Before Cambrai we passed under a thicker darkness of cloud, and met a torrent of rain that for the rest of the night and morning hid everything but the glint of the lamps on falling drops or the more vivid gleam of fixed bayonets.
As we neared the frontier the country seemed to become populous again. The cottages had lights; lights in the fields and through the trees. Only, as we passed, the strangeness increased, for the population had come from a different planet. Quiet cottages, with the glow of uniforms through the wet panes, fields with a few tireless peasant women, helped by good-humoured soldiers, using even the darkness for a desperate effort to get in the forsaken crops. The sight of arms and wagons seemed all the less fitting in the quiet villages because there was no suggestion of war.
One picture stands out vividly; the glare of the lights through the rain on a sentry motionless on guard, while a dozen peasant women, tired doubtless from the day's reaping, slept in his charge, lying under the ridge of the field where they had been working.
Beyond Cambrai I was not at liberty to note our direction or record any details—a natural condition.

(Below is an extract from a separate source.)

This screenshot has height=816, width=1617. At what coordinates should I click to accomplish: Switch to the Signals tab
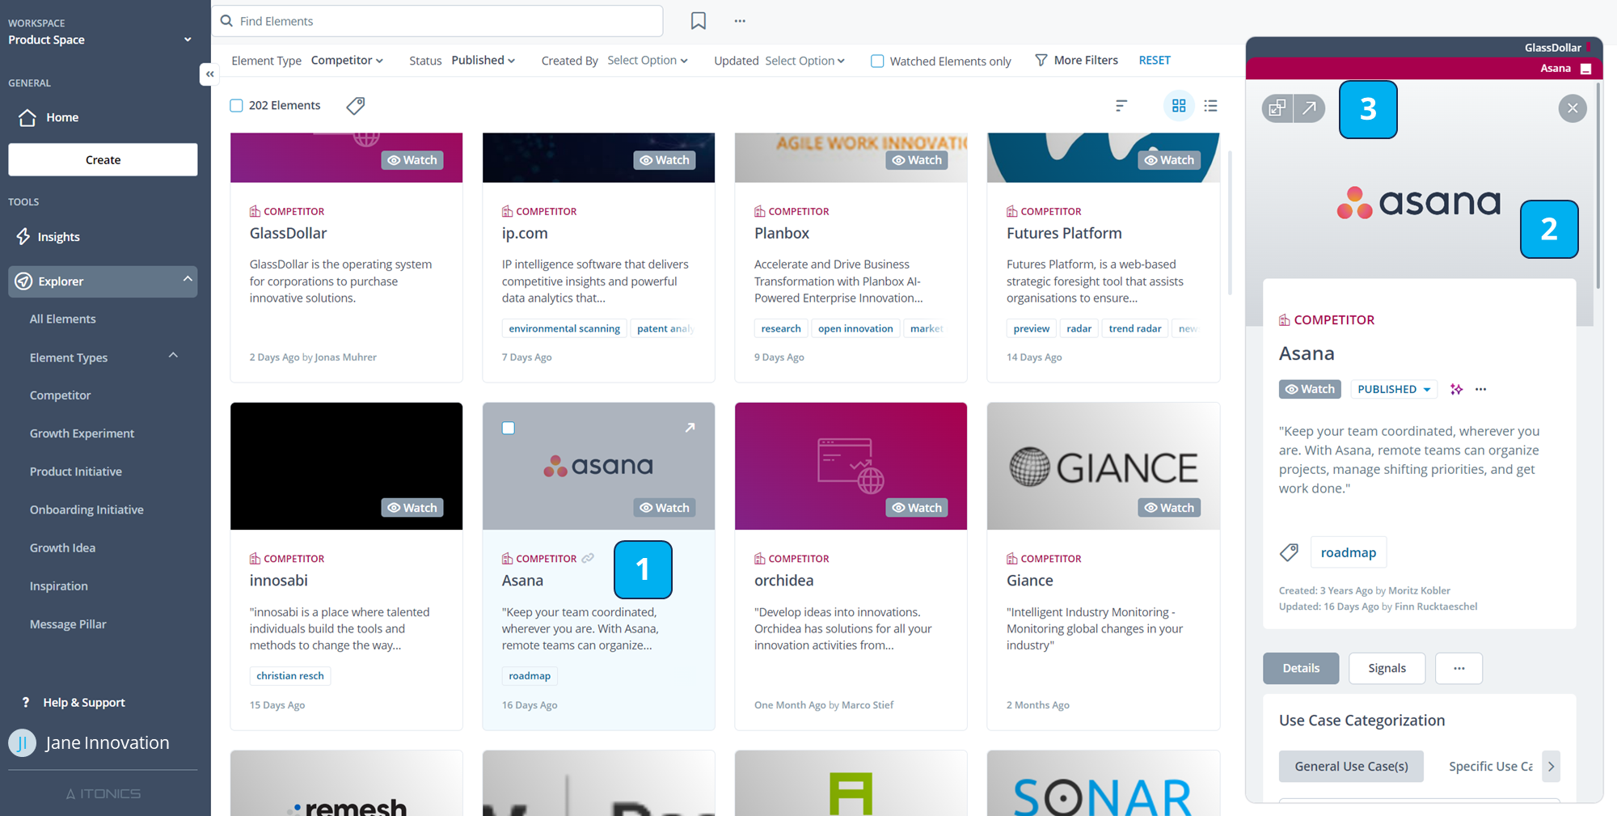pyautogui.click(x=1387, y=668)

In fact, there would be little to record; for the night was a continuance of sounds, of lights, of moving unseen men and horses; and of sudden challenges, coming out of the darkness through the rush of rain. Only I may add that in one village our welcome was marked by a different French intonation as the men gathered round us, and a Belgian advance patrol exchanged jokes with my companions.
Our route from Cambrai, as a matter of fact, took us to Valenciennes, where the Belgian officers left me, hurrying to Maubeuge, while I returned by car to Douai.
In the grey of the morning I emerged, passing north of Douai, and now without my companions. As we raced west, still through rain, we passed again into deserted countries. The great machine had done its work. The mobilisation was complete. The dotted sentries, gradually changing from the smart field soldier to the paternal reservist squeezed into a uniform—or partial uniform, seemed the only jetsam of the coloured turmoil of the early week.
The crawling railway, the American ladies complaining of the slow trains and closed buffets, brought us back to ordinary life. Officials, struggling to make us take their passports and their war-regulations seriously, failed to revive any reality of impression.
The war frontier, in rain and darkness, was drifting back into the vague excitement of newspaper reports.